*** Opening Data listing ***

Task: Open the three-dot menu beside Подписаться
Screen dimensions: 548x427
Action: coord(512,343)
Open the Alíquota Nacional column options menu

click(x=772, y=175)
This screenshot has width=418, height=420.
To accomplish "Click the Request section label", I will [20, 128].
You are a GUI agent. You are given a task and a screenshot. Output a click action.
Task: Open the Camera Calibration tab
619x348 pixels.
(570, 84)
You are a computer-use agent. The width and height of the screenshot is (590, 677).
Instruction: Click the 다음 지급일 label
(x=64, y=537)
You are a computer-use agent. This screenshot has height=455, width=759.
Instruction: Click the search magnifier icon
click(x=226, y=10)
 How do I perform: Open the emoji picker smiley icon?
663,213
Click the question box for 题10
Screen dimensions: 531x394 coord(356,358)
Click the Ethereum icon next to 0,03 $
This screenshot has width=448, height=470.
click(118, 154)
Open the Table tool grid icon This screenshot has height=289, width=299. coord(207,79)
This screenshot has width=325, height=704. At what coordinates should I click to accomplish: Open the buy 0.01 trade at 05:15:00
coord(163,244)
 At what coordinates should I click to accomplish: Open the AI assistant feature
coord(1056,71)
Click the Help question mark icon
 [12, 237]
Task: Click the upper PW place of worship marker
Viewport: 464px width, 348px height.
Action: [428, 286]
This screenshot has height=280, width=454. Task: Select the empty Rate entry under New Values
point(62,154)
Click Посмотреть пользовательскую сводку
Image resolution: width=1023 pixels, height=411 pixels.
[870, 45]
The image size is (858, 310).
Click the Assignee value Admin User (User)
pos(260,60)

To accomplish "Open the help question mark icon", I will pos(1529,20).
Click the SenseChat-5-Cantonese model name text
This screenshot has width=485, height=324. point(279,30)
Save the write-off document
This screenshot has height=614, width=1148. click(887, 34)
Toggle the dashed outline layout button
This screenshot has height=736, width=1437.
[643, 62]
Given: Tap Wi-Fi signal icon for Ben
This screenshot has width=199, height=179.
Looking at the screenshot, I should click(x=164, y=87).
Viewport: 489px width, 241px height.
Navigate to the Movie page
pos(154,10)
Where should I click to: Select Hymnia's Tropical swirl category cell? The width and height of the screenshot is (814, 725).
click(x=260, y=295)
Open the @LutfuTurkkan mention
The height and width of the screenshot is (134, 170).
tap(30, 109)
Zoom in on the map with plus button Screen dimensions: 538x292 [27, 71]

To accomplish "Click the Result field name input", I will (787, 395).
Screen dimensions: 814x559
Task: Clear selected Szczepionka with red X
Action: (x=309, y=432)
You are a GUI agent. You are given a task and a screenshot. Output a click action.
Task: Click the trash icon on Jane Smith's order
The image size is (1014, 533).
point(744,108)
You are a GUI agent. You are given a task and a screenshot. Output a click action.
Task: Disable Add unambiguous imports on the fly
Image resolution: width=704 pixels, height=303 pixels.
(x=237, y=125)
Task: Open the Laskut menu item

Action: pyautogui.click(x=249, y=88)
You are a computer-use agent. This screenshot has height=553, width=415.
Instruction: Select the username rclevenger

*** Closing Data listing ***

## Problem statement
Answer with one number: how many lines of the entries above include the word "button".

## Exercise answer
2